You are viewing a plain text version of this content. The canonical link for it is here.
Posted to users@kafka.apache.org by Richard Rodseth <rr...@gmail.com> on 2018/02/02 19:27:56 UTC

Usual remedy for "Under Replicated" and "Offline Partitions"

We have a DataDog integration showing some metrics, and for one of our
clusters the above two
values are > 0 and highlighted in red.

What's the usual remedy (Confluient Platform, OSS version) ?

Thanks

Re: Usual remedy for "Under Replicated" and "Offline Partitions"
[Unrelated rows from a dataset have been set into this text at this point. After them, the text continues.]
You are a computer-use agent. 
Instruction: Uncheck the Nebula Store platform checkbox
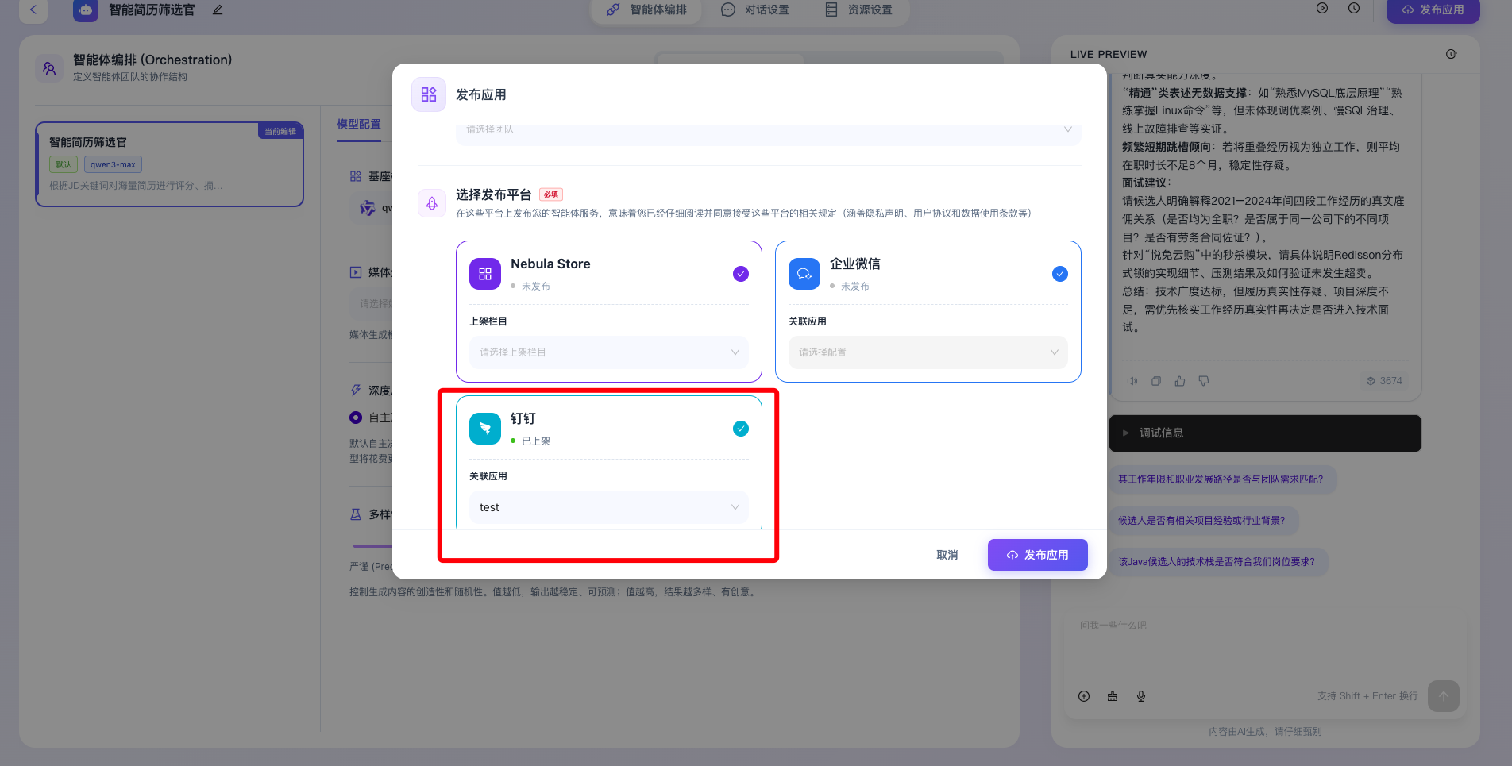point(741,274)
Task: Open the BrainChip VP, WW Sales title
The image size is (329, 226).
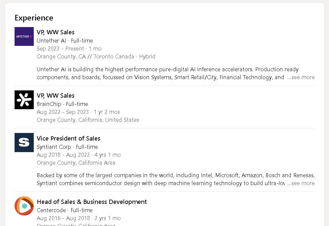Action: coord(56,95)
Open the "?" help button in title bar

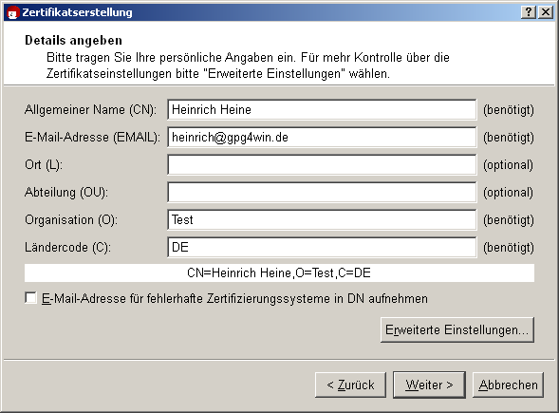(529, 12)
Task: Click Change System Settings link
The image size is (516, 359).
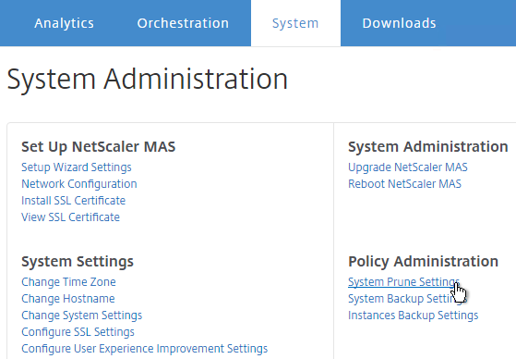Action: pyautogui.click(x=81, y=316)
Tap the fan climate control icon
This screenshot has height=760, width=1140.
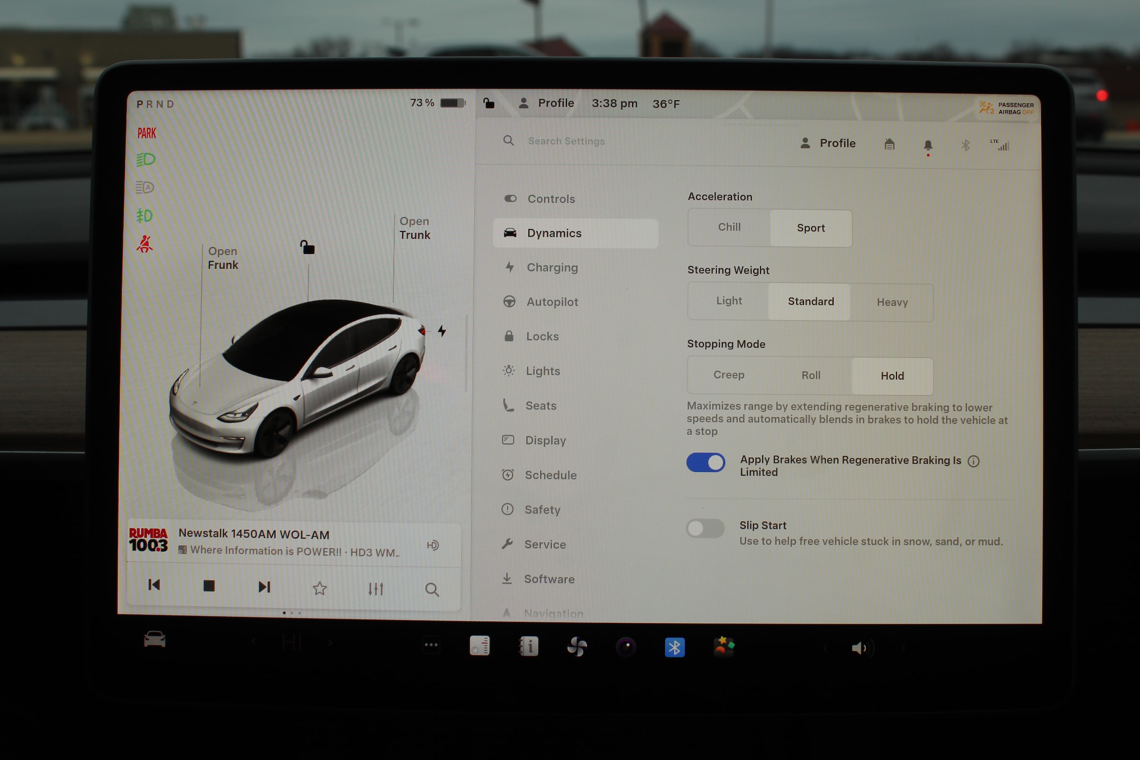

Posted by Richard Rodseth <rr...@gmail.com>.
Thanks Jeff!

On Fri, Feb 2, 2018 at 11:58 AM, Jeff Widman <je...@jeffwidman.com> wrote:

> This means either the brokers are not healthy (bad hardware) or that the
> replication fetchers can't keep up with the rate of incoming messages.
>
> If the latter, you need to figure out where the latency bottleneck is and
> what your latency SLAs are.
>
> Common sources of latency bottlenecks:
>  - network has slow roundtrip speeds: Increase network speed, or increase
> bytes per trip, or increase number of simultaneous fetchers, or increase
> the timeout so that the broker has time to fill all the bytes in the fetch
> request...
>  - broker slow disk I/O: increase disk speed, or increase linux page cache
> size
>
> There are JMX metrics that help disambiguate whether the problem is disk vs
> network... unfortunately the Datadog check is lacking many of these,
> something that I've had on my todo list to patch as we also use Datadog at
> my day job.
>
> One other possible problem is when you have a combination of a lot of
> low-volume partitions being replicated in each call along with a couple of
> high-volume partitions... then the broker can take a long time assembling
> the responses because it has to look at each partition, which might add
> only 1 KB, so it takes a long time to hit the 1MB bytes partition... so it
> hits the timeout first. Then it sends a small response, even though you've
> got a handful of partitions that are really hot and will soon be marked as
> not being in sync.
>
> I know this doesn't provide full details, but hopefully it's enough to get
> you pointed in the right direction...
>
> Cheers,
> Jeff
>
>
>
> On Fri, Feb 2, 2018 at 11:27 AM, Richard Rodseth <rr...@gmail.com>
> wrote:
>
> > We have a DataDog integration showing some metrics, and for one of our
> > clusters the above two
> > values are > 0 and highlighted in red.
> >
> > What's the usual remedy (Confluient Platform, OSS version) ?
> >
> > Thanks
> >
>
>
>
> --
>
> *Jeff Widman*
> jeffwidman.com <http://www.jeffwidman.com/> | 740-WIDMAN-J (943-6265)
> <><
>

Re: Usual remedy for "Under Replicated" and "Offline Partitions"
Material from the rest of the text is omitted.